And then Monica was pregnant. She didn't know how to tell Corry. She feared so much that he would say he couldn't get involved. Contraception had been her responsibility. And Monica had not deliberately forgotten to take the pill. She spent days wondering how to tell him in the way that would least upset him. In the end she didn't have to; he guessed.

'Why didn't you tell me sooner?' he seemed full of love.

'I didn't want to destroy your dream.'

'Now I have two dreams: a family and a movie career,' he said.

They were married three weeks later, and Monica moved in over the laundromat. They found even more work to keep up their funds.
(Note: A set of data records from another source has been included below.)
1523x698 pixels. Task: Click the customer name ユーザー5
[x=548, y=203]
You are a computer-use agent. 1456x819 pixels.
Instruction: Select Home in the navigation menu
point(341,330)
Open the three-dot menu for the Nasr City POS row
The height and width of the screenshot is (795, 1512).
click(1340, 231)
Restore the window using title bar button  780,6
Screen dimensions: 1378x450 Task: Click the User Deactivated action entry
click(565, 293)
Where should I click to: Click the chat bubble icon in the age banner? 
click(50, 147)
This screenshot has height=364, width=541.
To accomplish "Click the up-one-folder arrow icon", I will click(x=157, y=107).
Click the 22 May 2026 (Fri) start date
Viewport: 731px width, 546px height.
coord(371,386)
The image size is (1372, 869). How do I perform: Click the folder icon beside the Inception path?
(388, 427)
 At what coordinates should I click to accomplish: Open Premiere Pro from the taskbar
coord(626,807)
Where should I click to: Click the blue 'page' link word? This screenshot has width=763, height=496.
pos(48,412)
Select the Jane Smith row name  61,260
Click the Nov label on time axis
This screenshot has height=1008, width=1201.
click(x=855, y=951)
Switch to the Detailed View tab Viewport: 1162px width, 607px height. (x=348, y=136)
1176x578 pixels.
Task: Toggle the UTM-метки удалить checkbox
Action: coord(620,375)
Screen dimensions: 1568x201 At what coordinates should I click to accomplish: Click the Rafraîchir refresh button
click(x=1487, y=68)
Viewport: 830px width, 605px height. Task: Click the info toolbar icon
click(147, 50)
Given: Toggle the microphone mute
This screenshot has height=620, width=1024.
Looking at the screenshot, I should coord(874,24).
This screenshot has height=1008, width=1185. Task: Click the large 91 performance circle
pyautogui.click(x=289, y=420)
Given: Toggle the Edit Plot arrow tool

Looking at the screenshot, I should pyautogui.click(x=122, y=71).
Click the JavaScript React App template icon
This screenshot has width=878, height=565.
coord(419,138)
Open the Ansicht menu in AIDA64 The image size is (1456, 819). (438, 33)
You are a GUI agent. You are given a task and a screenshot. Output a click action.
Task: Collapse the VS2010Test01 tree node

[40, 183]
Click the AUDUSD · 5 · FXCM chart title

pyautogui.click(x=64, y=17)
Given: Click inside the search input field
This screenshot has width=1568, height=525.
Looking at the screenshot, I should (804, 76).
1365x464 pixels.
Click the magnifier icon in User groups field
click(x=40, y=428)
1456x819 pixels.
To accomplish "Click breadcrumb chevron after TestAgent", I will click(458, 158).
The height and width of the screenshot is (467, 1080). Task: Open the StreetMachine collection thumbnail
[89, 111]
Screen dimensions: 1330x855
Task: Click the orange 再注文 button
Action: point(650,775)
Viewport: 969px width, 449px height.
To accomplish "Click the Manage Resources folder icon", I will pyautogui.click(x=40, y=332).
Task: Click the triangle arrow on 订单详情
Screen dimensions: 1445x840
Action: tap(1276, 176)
Acting lessons cost a lot of money, and people told them that having a baby didn't come cheap either.

By the time that Maria Rosa was born, Corry Salinas had an agent and had been cast as one of three singing waiters in a big musical comedy. Not a great role, his agent had explained, but it would get him on the ladder. It was a vehicle for an ageing and difficult actress who was going to make life hell for everyone during the shoot. And if they liked him, who knew what could follow?

Corry made sure they liked him. He was attentive and endlessly patient for long, long days of work. He treated the First Assistant Director as if he were God. He made special fresh juices for the difficult movie star. She told everyone that he was cute.

The other two singing waiters might let their irritation show, but Corry never did. His ready smile and willingness to please paid off. By the time the shoot was over he had been offered a part in another movie.

Maria Rosa was the most beautiful baby in the world.

Monica's family did a great deal to help as they waited hopefully for Monica's husband to get a serious job that paid properly. Corry had no family to help them out but he often wheeled the baby up to the orphanage where he had been raised, and got a great welcome. He always asked if they could tell him anything at all about his own natural parents, and always they said no. He had been left at the gates of the orphanage aged about three weeks with a letter in Italian begging them to look after him and give him a good life.

'And you did give me a good life,' Corry always told them. The nuns loved him in the orphanage. So many of their charges had left bitter and saddened, resentful that they had spent their youth in an institution. Times had changed now, and nuns could go out to movies and theatres. They promised Corry they would go to everything he appeared in and even start a fan club for him.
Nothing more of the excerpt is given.